Deniz avı helal: 1249-Ebu Hüreyre anlatıyor: “Biz, hacc veya umre için Hz. Peygamber’le birlikte yola çıkmıştık. Yol esnasında bir çekirge sürüsüne rastladık. Kamçı ve yaylarımızla vurmaya başladık. Resûlullah: “Bunu yeyin, zîra o deniz avından (sayılır)” dedi.” Ebu Dâvud, Menâsik 42; Tirmizî, Hacc 27.
3479-“Denizin dışarı attığı veya yarısından çekildiği balığı yiyin.

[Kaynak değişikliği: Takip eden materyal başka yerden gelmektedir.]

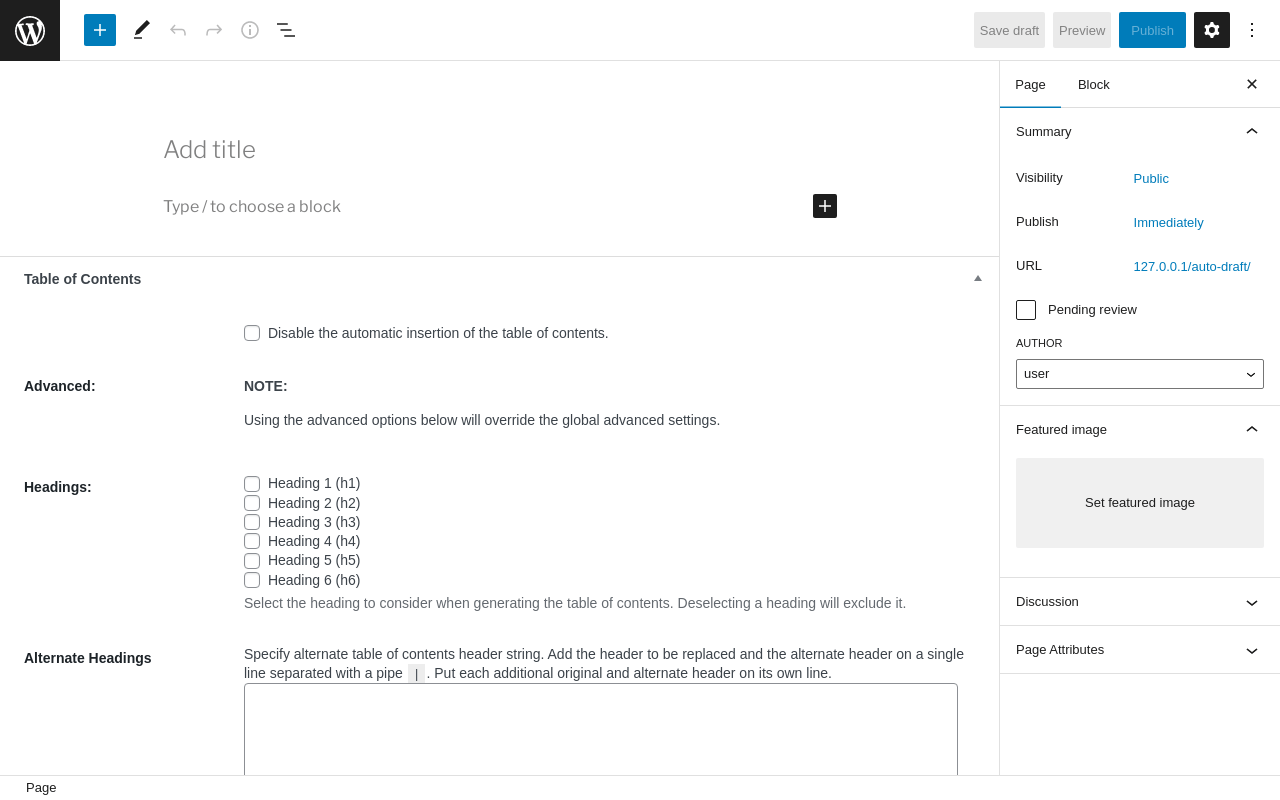Select the Page tab in sidebar
Viewport: 1280px width, 800px height.
pyautogui.click(x=1030, y=85)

Denizin içinde ölmüş ve suyun üstüne çıkmış (tâfi) balığı yemeyin.” [Ebû Dâvud, Et’ime 36, (3815).]
3493-“Bir adam Resûlullah’a gelip:”Ey Allah’ın Resûlü! Biz gemiye binip, beraberimizde az bir su alabiliyoruz. Abdestlerimizi bu su ile alsak susuz kalacağız. Deniz suyu ile abdest alabilirmiyiz?” diye sordu. Resûlullah :”Evet, denizin suyu temizdir, meytesi de helâldir” cevabını verdi.” [Muvatta, Tahâret 12; Ebû Dâvud, Tahâret 41; Tirmizî, Tahâret 52.